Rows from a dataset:
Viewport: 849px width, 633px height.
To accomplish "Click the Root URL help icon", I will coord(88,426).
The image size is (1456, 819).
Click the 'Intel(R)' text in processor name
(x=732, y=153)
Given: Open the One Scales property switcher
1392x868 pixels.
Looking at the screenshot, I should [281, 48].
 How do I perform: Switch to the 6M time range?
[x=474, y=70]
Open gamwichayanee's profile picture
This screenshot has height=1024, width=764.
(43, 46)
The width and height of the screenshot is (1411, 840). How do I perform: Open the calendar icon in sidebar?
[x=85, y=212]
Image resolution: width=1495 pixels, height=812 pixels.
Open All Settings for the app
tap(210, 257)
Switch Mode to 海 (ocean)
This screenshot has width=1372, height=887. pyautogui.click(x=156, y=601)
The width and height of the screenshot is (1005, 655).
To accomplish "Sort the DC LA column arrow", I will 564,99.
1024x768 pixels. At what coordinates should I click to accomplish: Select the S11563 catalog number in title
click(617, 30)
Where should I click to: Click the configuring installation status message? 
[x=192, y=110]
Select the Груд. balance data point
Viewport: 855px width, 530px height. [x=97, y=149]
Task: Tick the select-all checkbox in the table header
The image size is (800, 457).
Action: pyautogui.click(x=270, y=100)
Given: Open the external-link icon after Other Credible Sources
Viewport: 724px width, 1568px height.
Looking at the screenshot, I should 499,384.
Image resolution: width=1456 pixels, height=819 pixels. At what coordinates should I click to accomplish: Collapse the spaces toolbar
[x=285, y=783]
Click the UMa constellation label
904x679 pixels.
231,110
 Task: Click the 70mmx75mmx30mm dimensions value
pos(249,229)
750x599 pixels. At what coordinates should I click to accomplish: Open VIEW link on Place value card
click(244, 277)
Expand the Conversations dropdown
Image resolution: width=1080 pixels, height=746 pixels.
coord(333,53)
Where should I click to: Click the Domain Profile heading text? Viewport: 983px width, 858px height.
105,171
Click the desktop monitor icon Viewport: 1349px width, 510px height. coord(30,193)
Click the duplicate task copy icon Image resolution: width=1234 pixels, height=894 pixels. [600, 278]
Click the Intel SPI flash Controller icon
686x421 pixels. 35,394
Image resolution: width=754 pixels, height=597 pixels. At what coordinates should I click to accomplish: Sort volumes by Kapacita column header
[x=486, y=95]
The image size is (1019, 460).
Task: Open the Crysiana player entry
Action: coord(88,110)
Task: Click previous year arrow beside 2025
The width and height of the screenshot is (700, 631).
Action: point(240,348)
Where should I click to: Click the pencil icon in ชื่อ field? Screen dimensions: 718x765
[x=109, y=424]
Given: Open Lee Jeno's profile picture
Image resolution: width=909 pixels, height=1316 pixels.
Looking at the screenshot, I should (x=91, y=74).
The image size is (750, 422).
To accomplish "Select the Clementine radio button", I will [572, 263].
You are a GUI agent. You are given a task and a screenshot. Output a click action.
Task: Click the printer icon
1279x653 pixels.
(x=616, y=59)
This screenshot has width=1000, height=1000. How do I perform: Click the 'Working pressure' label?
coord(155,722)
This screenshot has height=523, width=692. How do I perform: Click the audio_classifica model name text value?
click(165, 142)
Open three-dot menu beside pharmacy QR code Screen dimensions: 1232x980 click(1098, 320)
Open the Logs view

**Short exercise:**
Rewrite the stretch from the start of the material through the line containing "[x=85, y=212]", swapping "Open" for "Show" and keeping everything else the same.

**Exercise output:**
Viewport: 849px width, 633px height.
To accomplish "Click the Root URL help icon", I will coord(88,426).
The image size is (1456, 819).
Click the 'Intel(R)' text in processor name
(x=732, y=153)
Given: Show the One Scales property switcher
1392x868 pixels.
Looking at the screenshot, I should [281, 48].
 How do I perform: Switch to the 6M time range?
[x=474, y=70]
Show gamwichayanee's profile picture
This screenshot has height=1024, width=764.
(43, 46)
The width and height of the screenshot is (1411, 840). How do I perform: Show the calendar icon in sidebar?
[x=85, y=212]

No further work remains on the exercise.